**What you are asked to do**
Nothing but a verbatim copy of the data, minus the images, should be returned.

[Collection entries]
----------------
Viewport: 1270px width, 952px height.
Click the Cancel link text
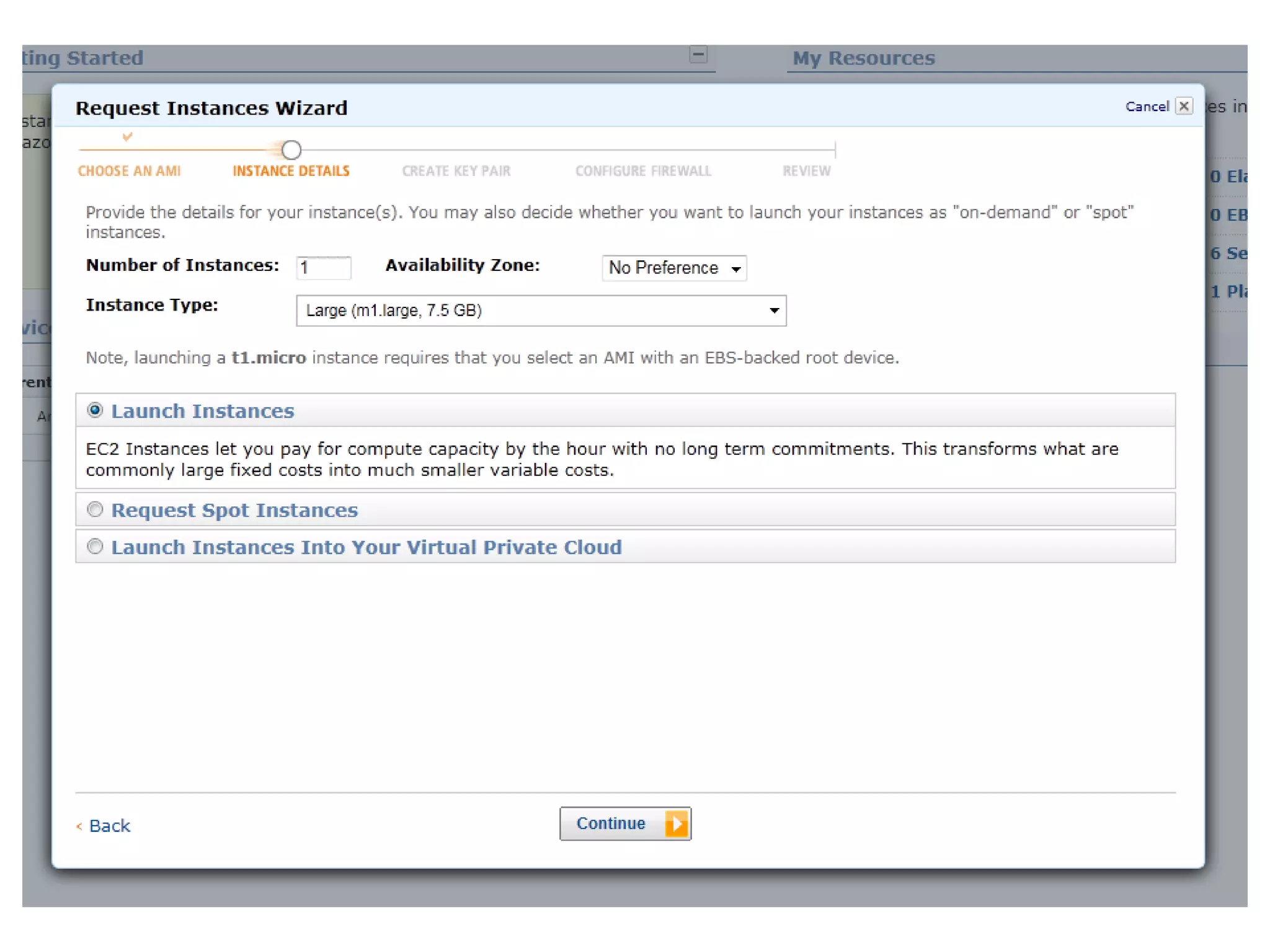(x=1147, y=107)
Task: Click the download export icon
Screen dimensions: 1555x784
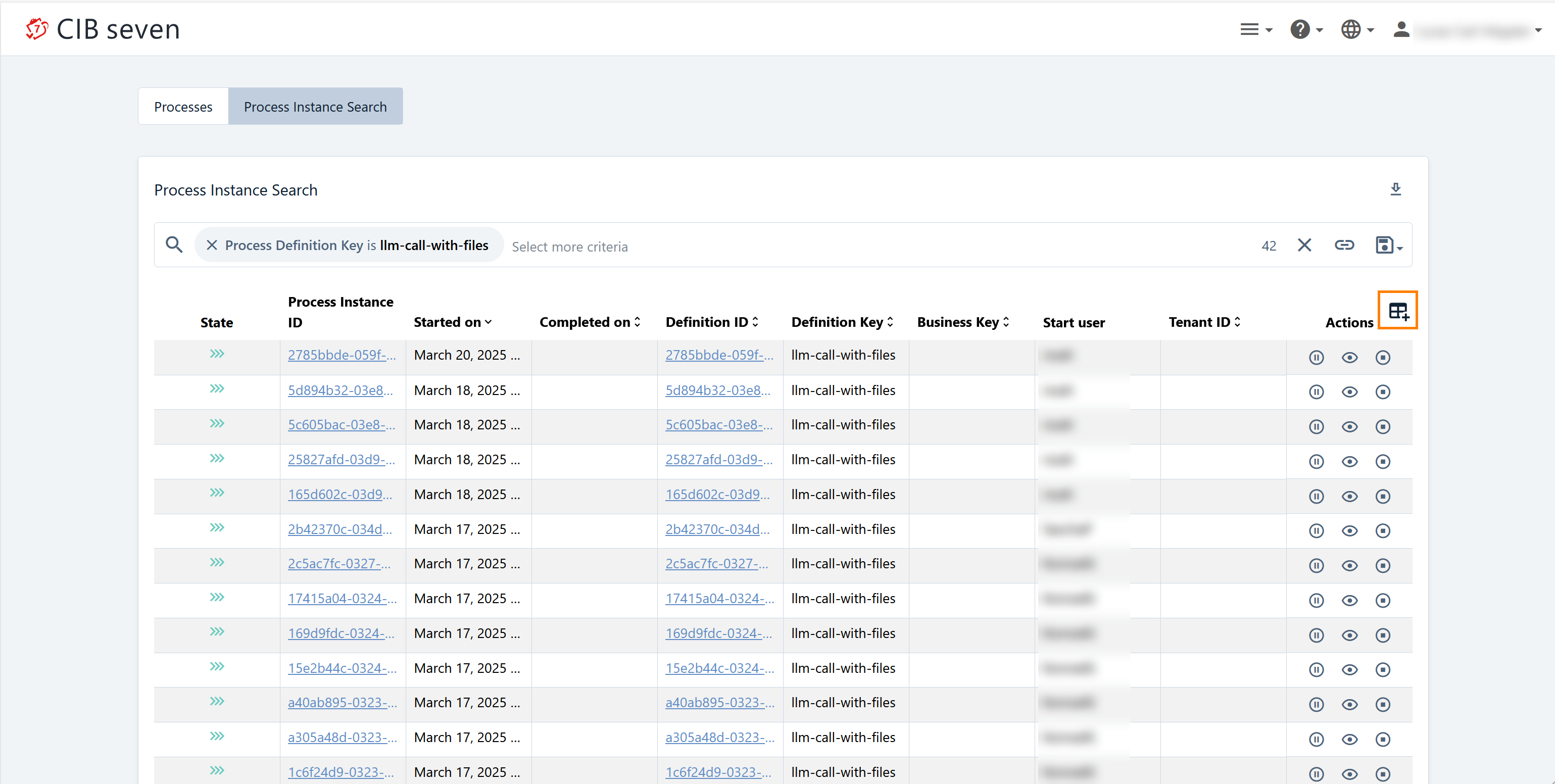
----------------
**Your solution**
Viewport: 1270px width, 952px height.
Click the Cancel link text
(x=1147, y=107)
Task: Click the download export icon
Screen dimensions: 1555x784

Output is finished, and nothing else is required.